> Task directions: Reading the records below, how many lines contain "Open"? Respond with a number and nothing else.

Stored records
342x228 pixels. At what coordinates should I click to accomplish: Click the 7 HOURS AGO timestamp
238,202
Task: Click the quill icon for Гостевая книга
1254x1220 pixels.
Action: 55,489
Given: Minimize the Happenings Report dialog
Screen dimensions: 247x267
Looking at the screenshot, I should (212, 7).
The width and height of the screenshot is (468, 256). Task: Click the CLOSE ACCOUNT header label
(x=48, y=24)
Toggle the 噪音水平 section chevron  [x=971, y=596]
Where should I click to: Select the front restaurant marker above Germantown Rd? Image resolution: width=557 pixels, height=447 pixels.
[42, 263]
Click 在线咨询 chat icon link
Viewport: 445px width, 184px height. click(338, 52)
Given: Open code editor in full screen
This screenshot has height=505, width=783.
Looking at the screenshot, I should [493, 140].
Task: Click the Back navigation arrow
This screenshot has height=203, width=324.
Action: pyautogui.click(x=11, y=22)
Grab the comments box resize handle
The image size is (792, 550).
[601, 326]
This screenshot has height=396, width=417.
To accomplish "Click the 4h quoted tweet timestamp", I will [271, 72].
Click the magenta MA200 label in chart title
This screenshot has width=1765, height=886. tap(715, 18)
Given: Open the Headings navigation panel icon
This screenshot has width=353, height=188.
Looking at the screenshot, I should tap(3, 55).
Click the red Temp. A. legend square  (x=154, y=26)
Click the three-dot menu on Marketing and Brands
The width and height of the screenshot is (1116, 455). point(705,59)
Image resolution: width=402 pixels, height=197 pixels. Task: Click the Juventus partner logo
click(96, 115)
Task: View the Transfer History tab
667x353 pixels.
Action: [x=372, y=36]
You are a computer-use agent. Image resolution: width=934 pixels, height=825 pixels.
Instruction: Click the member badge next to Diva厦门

> Solution to this exercise: 2